### DATA

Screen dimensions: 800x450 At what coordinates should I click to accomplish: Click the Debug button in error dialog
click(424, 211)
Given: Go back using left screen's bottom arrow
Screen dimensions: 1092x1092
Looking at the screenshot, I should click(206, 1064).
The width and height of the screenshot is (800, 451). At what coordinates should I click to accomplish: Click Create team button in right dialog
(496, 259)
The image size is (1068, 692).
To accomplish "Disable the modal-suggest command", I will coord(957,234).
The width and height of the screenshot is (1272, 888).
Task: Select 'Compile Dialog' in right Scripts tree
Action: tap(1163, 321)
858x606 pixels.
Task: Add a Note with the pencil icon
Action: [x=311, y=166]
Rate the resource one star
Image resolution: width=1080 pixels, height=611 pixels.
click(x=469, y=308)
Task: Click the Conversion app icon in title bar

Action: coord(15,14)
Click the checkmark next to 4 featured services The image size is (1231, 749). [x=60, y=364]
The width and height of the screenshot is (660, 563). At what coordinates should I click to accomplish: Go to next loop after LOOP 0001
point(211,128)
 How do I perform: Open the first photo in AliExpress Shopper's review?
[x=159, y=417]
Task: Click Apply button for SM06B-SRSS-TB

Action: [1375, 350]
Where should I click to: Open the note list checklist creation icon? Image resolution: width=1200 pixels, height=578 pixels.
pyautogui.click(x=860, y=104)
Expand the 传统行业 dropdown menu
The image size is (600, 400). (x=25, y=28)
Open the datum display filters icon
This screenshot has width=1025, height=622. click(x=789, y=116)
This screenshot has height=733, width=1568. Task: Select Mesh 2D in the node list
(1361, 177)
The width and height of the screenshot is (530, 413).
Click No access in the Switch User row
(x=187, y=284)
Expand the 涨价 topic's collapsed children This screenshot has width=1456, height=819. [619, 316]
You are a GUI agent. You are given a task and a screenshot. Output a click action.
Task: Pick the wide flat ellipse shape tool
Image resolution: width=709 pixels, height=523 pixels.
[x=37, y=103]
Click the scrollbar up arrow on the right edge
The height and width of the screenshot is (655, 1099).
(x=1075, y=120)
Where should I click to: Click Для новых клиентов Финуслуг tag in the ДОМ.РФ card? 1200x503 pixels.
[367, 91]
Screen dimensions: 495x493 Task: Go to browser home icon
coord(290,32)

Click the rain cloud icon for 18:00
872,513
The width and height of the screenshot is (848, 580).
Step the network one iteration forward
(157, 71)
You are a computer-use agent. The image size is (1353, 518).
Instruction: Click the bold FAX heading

######

AIM OF THE EXERCISE:
Search the data above for the word "agent", then gather each line in which it appears.

ANSWER SPACE:
You are a GUI agent. You are given a task and a screenshot. Output a click action.
You are a computer-use agent. The image size is (1353, 518).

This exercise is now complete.